The same way you become good at anything else. Practice and study. 

Start reading craft books. There are tons of them. Start studying craft from books, blogs, videos. Take courses. Attend conferences and workshops. 

Practice. Write, write and write some more and get honest criticism on your writing. Join a writer group, or enter one of our short story challenges, or post stuff to the showcase, or find a mentor or crit partner who will be honest and knows what they are talking about. 

Read. Read. Read. But don't just read for pleasure. Study what other authors are doing. Why do you like it? How do they raise tension? Develop character? Stay in POV?


----------



## Miskatonic (May 26, 2016)

Spend time reading threads here. You're asking an extremely open-ended question with no definitive answer.


----------



## Garren Jacobsen (May 26, 2016)

There is only one way of becoming a good writer. It is to write, get crits, and read. The first two are self explanatory. The third is often misconstrued so let me explain that more. 

Reading is most beneficial when you read with an eye on writing. For example, I have a problem with writing what people think and feel when in their POV. I don't know why it's a problem for me but it is. However, I have been reading some Clancy lately and I noticed how to include these things. He writes in 3d person omni, for my part I learned how to include emotions and thoughts into the narration better than I did before. That is reading with an eye on writing. 

There are some supplemental things you can do like reading writing how to books and listening to podcasts (Writing excuses is phenomenal), but there is nothing like writing, getting and giving crits, and reading with an eye on writing.


----------



## Lord Hoffenburg of Hoffen (May 26, 2016)

Miskatonic said:


> Spend time reading threads here. You're asking an extremely open-ended question with no definitive answer.



How can a writer improve his writing technique when he suffers from common writing problems that have plagued writers for a long time; multiple POV, head hopping, poor grammar structure. How can he improve his writing to become an perfect author?

Is that specific enough'?


----------



## Lord Hoffenburg of Hoffen (May 26, 2016)

Brian Scott Allen said:


> There is only one way of becoming a good writer. It is to write, get crits, and read. The first two are self explanatory. The third is often misconstrued so let me explain that more.
> 
> Reading is most beneficial when you read with an eye on writing. For example, I have a problem with writing what people think and feel when in their POV. I don't know why it's a problem for me but it is. However, I have been reading some Clancy lately and I noticed how to include these things. He writes in 3d person omni, for my part I learned how to include emotions and thoughts into the narration better than I did before. That is reading with an eye on writing.
> 
> There are some supplemental things you can do like reading writing how to books and listening to podcasts (Writing excuses is phenomenal), but there is nothing like writing, getting and giving crits, and reading with an eye on writing.

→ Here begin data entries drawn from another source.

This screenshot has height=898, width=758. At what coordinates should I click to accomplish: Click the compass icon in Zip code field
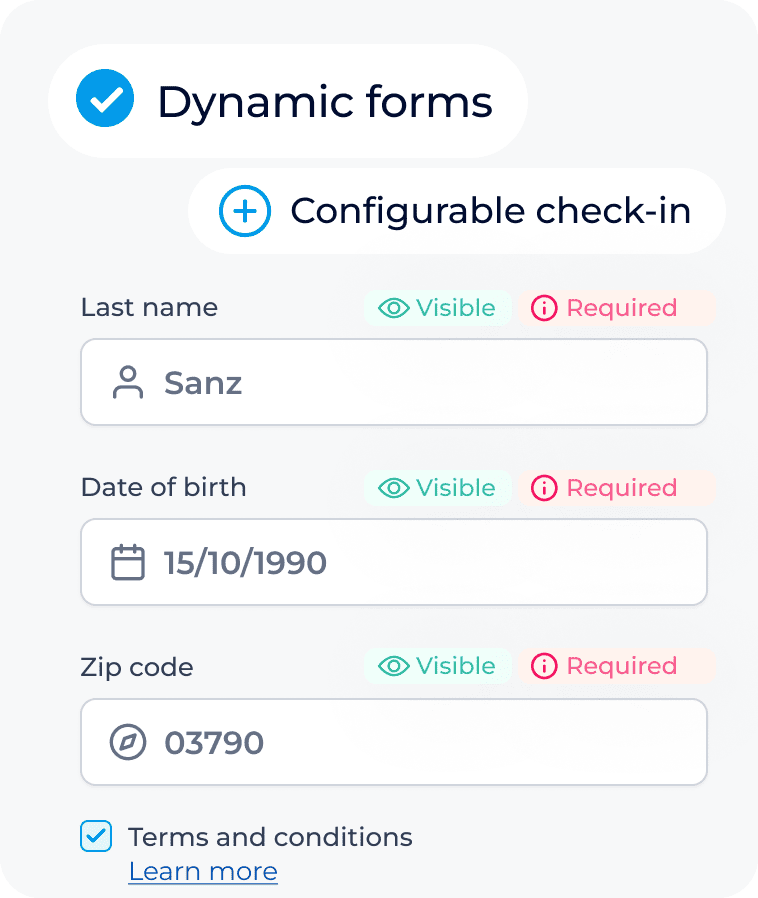tap(128, 742)
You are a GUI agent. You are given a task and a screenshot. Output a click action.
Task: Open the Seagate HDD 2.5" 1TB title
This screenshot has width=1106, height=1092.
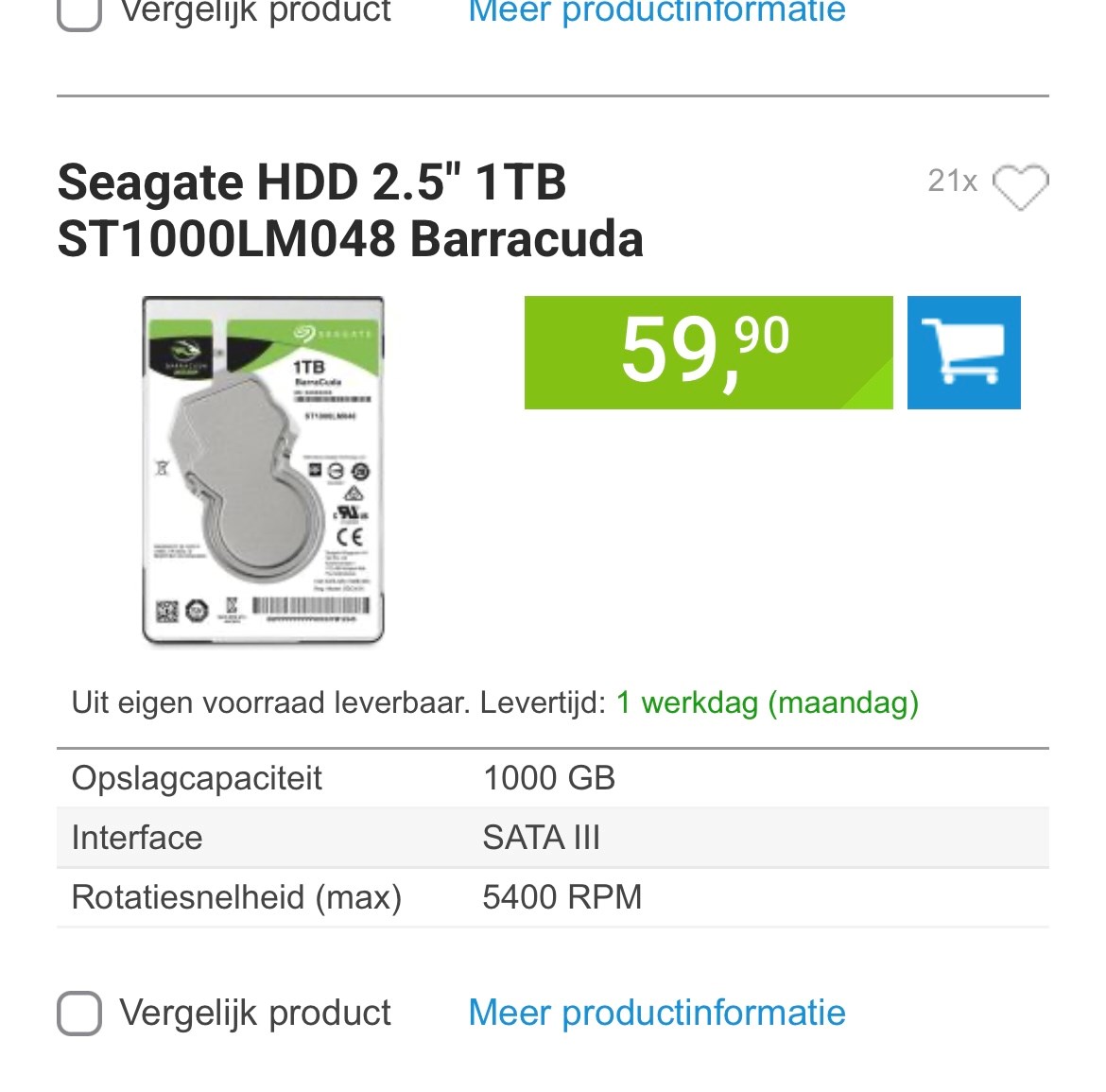tap(350, 210)
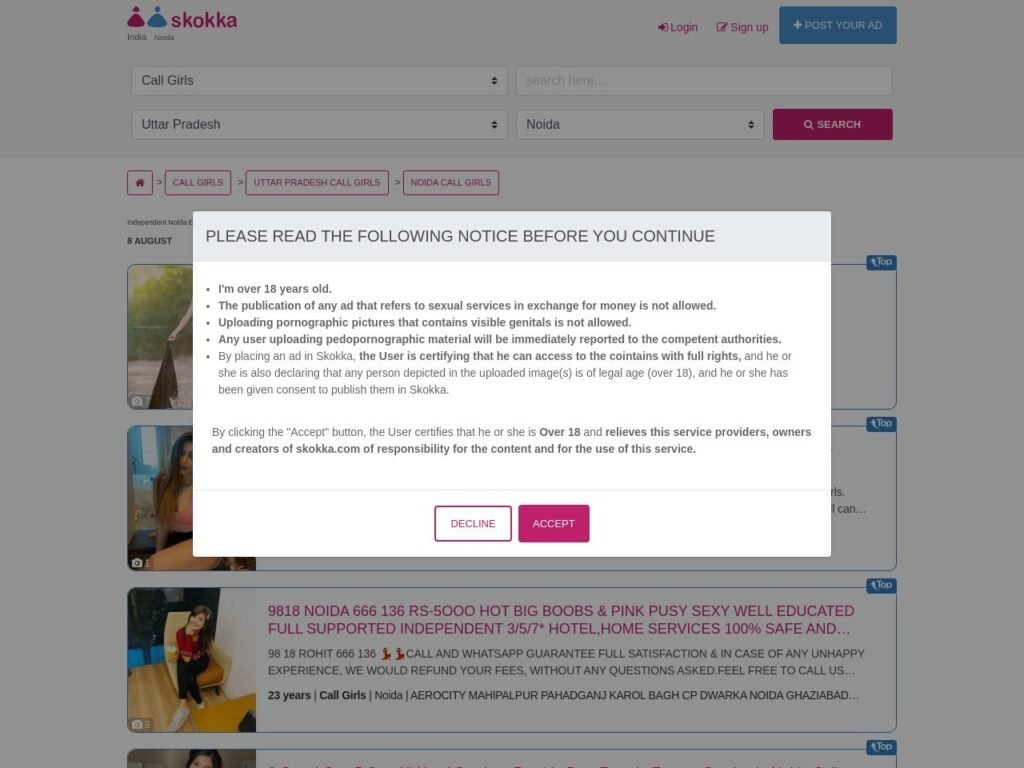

Thank you for your answer, it really helps a lot!


----------



## Lord Hoffenburg of Hoffen (May 26, 2016)

Heliotrope said:


> The same way you become good at anything else. Practice and study.
> 
> Start reading craft books. There are tons of them. Start studying craft from books, blogs, videos. Take courses. Attend conferences and workshops.
> 
> ...



I'm always reading for enjoyment unfortunately. I don't know why, but it happens like that.

Those tips you have said are excellent, but then how do you avoid copying author's character 'style' so to speak?


----------



## Garren Jacobsen (May 26, 2016)

Lord Hoffenburg of Hoffen said:


> I'm always reading for enjoyment unfortunately. I don't know why, but it happens like that.
> 
> Those tips you have said are excellent, but then how do you avoid copying author's character 'style' so to speak?


The ability to avoid copying comes from writing yourself. You'll eventually craft your own workable a style.


----------



## Lord Hoffenburg of Hoffen (May 26, 2016)

Brian Scott Allen said:


> The ability to avoid copying comes from writing yourself. You'll eventually craft your own workable a style.



Thank you very much,


----------



## FifthView (May 26, 2016)

Lord Hoffenburg of Hoffen said:


> I'm always reading for enjoyment unfortunately. I don't know why, but it happens like that.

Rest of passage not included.